§ **Excerpt to read**:

□ □ □ □

Brandreth as Bracknell: I hope you will see a handsome woman in her sixties

Not a caricature: Gyles Brandreth as Lady Bracknell
Peter Robertson10 April 2012

Former Conservative MP Gyles Brandreth is to don a bra, stockings and high heels to play Lady Bracknell in a musical version of Oscar Wilde's The Importance Of Being Earnest.

Brandreth, 63, who now works as a reporter on BBC's The One Show, will star at the Riverside Studios in Hammersmith in December.

Once famous for sporting silly sweaters on TVam, he said: "I'm not doing this in drag, as it were. We live in a world where we now have colour-blind casting and gender-blind casting.

"This is very definitely not drag, not pantomime; this is Earnest the musical and I'm being engaged to play Lady Bracknell, full-stop. This won't be a caricature.

"When I was an MP, I regularly had people coming to my surgery looking for gender realignment - it's a serious issue, so I'm quite sensitive and aware of it.

□ □ □ □

§ **Supplied material**:
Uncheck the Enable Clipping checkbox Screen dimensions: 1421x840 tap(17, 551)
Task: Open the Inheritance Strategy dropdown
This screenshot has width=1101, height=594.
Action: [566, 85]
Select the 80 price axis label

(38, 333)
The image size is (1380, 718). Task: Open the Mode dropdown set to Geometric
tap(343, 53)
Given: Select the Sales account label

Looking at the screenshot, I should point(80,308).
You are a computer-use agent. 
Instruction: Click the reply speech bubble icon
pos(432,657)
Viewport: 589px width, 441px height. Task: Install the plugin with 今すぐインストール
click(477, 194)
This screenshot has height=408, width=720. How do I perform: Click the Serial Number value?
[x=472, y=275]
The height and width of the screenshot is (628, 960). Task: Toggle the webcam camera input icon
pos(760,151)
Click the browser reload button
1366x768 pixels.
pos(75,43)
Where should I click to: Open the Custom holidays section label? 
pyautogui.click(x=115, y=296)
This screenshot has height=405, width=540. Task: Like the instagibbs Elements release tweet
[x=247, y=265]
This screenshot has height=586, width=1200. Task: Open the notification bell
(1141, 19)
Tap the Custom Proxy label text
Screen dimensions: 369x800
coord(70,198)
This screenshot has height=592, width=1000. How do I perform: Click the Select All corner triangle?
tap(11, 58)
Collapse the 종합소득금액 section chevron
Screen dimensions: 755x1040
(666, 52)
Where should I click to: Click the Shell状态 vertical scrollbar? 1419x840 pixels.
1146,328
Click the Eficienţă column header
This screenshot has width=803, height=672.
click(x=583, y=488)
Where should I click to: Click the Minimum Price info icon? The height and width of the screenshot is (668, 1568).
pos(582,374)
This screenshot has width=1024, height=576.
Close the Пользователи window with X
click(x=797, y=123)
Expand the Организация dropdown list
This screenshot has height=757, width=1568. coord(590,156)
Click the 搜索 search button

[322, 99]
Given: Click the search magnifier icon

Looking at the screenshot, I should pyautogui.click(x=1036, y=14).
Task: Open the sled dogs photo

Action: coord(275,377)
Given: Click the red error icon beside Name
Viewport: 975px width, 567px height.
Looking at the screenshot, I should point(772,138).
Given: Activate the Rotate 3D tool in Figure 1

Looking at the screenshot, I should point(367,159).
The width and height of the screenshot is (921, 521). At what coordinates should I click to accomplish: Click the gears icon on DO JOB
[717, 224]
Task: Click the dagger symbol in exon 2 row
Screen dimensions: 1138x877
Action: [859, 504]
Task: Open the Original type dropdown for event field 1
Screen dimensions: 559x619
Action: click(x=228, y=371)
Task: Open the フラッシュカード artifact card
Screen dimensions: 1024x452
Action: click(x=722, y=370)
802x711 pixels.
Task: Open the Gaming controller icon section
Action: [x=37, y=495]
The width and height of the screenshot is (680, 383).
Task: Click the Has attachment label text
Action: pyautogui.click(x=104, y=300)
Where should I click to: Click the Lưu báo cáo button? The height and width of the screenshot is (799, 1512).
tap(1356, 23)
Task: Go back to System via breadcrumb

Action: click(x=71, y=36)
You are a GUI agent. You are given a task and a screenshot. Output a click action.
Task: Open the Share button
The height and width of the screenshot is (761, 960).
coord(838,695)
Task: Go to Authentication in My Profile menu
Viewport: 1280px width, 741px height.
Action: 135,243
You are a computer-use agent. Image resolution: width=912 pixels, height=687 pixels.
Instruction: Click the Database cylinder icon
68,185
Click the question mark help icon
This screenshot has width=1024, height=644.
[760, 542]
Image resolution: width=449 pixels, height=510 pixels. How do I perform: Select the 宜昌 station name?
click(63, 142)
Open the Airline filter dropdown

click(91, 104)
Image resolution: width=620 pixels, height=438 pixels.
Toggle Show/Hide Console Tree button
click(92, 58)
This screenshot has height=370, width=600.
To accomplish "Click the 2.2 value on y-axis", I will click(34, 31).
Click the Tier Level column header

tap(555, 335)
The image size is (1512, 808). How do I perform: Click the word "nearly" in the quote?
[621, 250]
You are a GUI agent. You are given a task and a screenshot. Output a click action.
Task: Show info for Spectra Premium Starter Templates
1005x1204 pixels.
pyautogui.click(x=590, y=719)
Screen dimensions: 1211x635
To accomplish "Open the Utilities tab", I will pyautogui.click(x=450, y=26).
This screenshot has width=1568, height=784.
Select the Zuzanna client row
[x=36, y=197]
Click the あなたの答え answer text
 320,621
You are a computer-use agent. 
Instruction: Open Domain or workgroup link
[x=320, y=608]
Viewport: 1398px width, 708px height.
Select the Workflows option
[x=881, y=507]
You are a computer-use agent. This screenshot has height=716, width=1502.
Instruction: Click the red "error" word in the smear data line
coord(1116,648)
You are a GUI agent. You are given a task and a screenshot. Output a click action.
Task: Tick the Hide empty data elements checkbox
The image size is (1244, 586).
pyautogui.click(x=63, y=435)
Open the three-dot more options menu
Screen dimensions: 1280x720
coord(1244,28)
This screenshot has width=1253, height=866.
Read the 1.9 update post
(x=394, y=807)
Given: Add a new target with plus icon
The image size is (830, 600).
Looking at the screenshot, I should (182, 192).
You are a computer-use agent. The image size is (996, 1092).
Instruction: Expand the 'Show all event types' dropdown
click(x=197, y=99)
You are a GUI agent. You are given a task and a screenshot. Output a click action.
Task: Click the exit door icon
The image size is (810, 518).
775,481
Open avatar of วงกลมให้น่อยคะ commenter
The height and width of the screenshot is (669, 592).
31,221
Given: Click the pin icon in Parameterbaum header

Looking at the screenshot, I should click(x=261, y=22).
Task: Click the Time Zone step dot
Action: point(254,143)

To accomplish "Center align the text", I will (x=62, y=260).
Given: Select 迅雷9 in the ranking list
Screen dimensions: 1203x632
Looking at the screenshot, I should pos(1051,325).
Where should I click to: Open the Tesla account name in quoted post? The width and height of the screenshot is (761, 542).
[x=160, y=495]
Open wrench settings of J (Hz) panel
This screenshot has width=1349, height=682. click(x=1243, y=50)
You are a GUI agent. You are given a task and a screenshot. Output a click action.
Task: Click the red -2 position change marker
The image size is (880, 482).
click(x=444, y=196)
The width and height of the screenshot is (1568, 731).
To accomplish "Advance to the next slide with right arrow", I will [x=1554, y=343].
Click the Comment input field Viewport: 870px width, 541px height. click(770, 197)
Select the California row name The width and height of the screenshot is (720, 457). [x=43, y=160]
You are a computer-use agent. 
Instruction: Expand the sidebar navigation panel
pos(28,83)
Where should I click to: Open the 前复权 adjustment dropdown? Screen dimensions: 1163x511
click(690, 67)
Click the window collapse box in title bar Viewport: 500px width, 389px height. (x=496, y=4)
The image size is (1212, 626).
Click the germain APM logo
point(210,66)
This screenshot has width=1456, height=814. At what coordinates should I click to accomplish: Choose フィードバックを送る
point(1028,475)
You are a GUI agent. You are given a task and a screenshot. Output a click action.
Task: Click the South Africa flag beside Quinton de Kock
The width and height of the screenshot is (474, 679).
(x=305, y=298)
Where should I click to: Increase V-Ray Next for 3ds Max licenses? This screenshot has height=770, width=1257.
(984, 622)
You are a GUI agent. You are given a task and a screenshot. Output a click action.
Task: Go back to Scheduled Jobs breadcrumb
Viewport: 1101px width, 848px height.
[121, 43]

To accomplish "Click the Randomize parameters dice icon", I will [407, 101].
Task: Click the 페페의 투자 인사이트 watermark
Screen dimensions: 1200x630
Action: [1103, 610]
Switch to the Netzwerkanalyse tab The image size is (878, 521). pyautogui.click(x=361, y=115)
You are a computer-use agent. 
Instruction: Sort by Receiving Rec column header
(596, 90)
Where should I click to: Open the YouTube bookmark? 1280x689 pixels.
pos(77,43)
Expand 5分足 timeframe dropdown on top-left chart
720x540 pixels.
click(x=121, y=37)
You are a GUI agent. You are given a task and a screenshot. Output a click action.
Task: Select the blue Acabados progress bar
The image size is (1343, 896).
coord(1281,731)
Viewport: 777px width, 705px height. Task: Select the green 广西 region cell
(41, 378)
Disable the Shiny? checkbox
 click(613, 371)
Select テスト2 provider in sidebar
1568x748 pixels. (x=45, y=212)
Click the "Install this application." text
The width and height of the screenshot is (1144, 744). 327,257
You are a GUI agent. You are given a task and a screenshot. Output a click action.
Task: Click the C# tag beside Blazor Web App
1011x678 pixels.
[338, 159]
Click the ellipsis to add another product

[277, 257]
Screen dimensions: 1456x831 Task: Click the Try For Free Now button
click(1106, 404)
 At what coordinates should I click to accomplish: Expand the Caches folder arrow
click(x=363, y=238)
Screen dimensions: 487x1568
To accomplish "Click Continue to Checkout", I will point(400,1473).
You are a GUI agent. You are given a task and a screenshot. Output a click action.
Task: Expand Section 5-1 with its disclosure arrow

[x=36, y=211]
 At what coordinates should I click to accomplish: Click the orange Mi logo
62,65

□ □ □ □

§ **Things to do**:
A. In the article on Gyles Brandreth playing Lady Bracknell, why does Brandreth say he is sensitive to and aware of the issue of gender realignment?
B. From the article on Gyles Brandreth as Lady Bracknell, repeat the passage starting with "Not a caricature: Gyles" and going on through "and gender-blind casting.".

§ **Answers provided**:
A. When he was an MP, people regularly came to his surgery looking for gender realignment. He calls it a serious issue, and he says that is why he is quite sensitive and aware of it.

B.
Not a caricature: Gyles Brandreth as Lady Bracknell
Peter Robertson10 April 2012

Former Conservative MP Gyles Brandreth is to don a bra, stockings and high heels to play Lady Bracknell in a musical version of Oscar Wilde's The Importance Of Being Earnest.

Brandreth, 63, who now works as a reporter on BBC's The One Show, will star at the Riverside Studios in Hammersmith in December.

Once famous for sporting silly sweaters on TVam, he said: "I'm not doing this in drag, as it were. We live in a world where we now have colour-blind casting and gender-blind casting.